§ **YOUR GOAL**: Retype the listing below word for word, with its line breaks unchanged, and leave out the pictures.

§ **EXTRACTED RECORDS**:
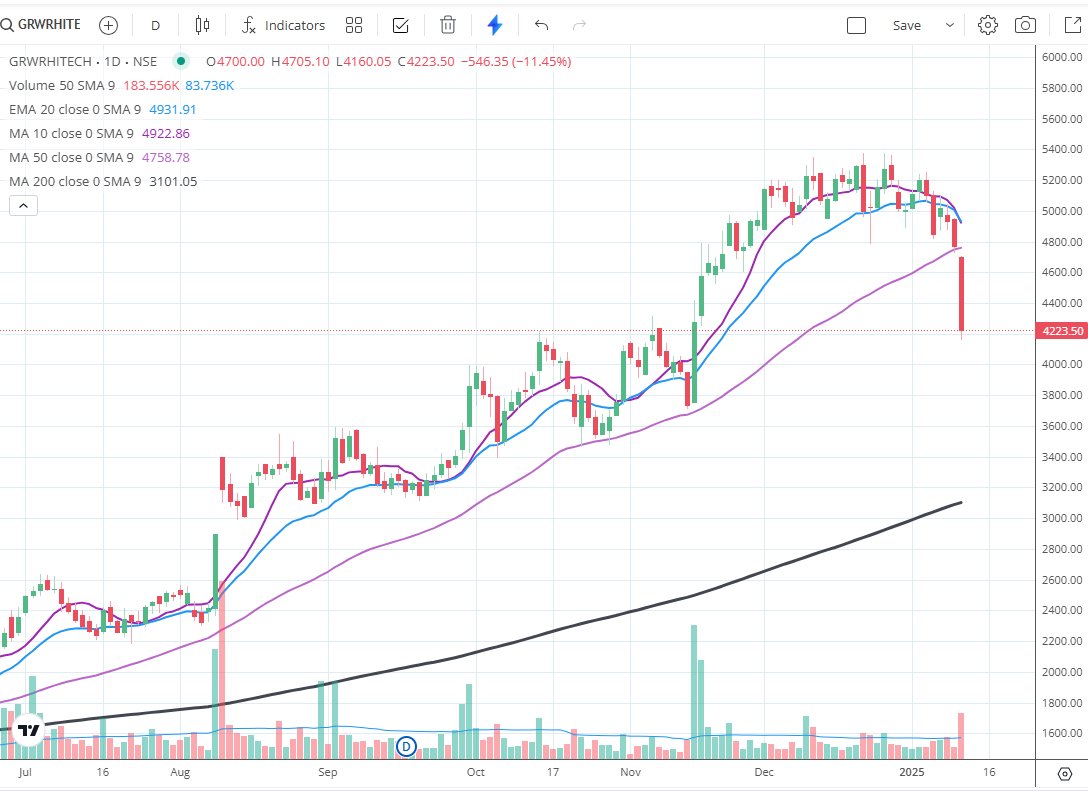Click the dividend D marker on the chart

pos(405,747)
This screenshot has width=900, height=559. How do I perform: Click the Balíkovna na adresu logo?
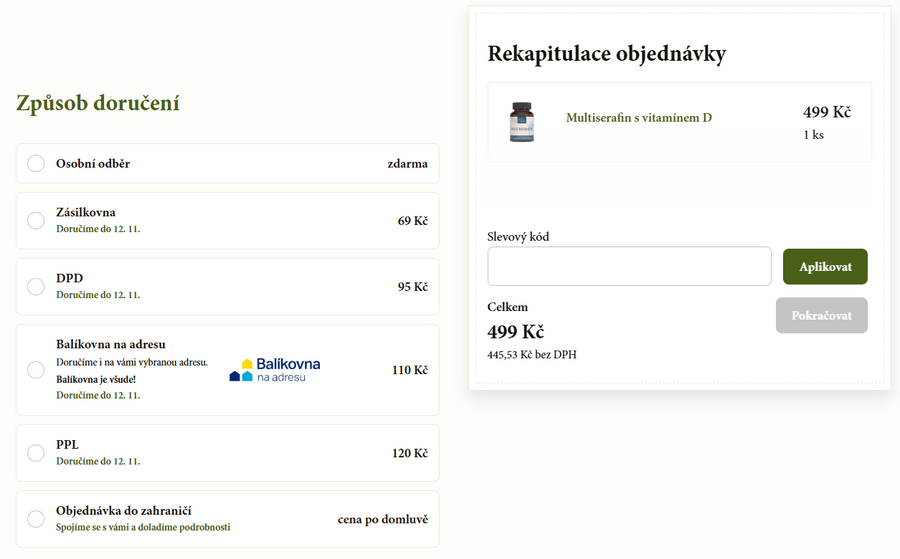pos(275,369)
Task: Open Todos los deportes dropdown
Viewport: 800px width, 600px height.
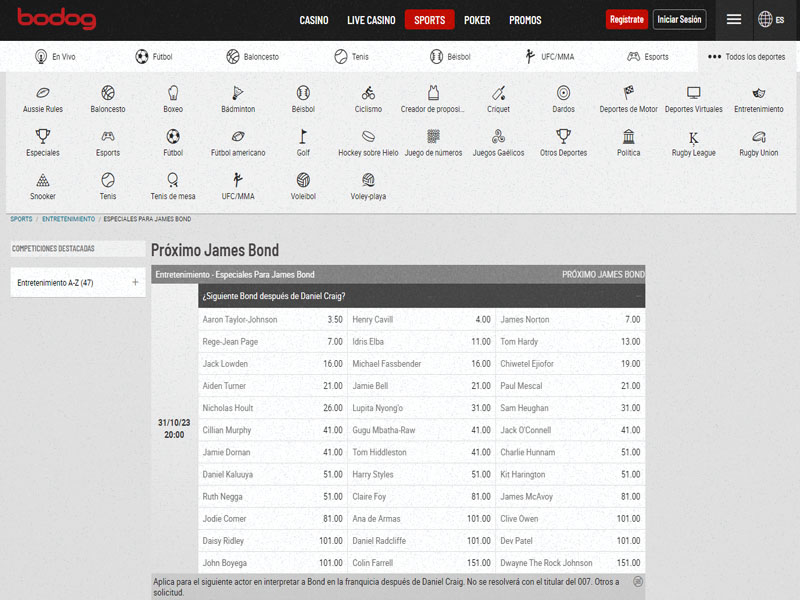Action: click(747, 57)
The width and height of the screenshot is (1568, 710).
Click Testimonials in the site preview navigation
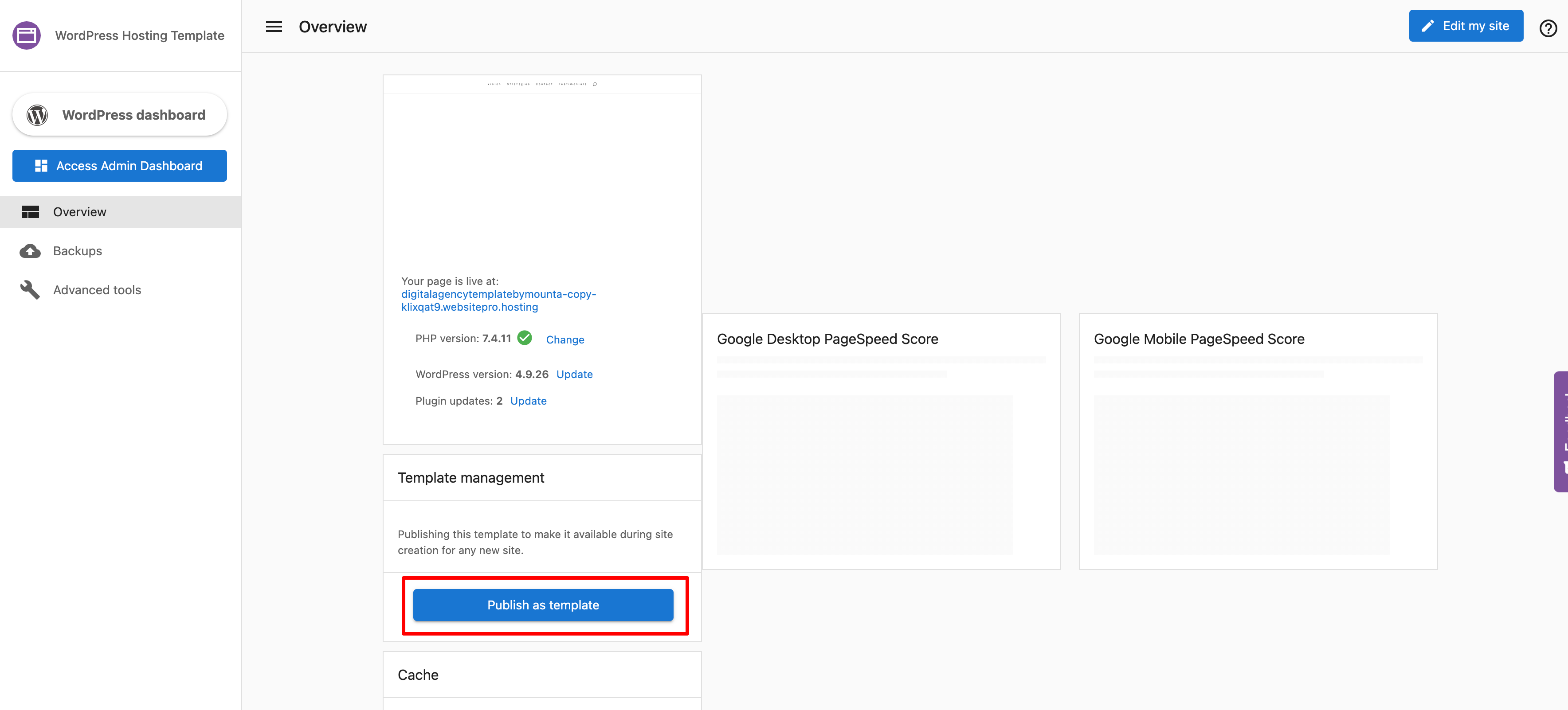(x=572, y=84)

§ **THE OUTPUT**:
Click the dividend D marker on the chart

pos(405,747)
This screenshot has width=900, height=559. How do I perform: Click the Balíkovna na adresu logo?
pos(275,369)
Task: Open Todos los deportes dropdown
Viewport: 800px width, 600px height.
Action: click(747, 57)
The width and height of the screenshot is (1568, 710).
Click Testimonials in the site preview navigation
(x=572, y=84)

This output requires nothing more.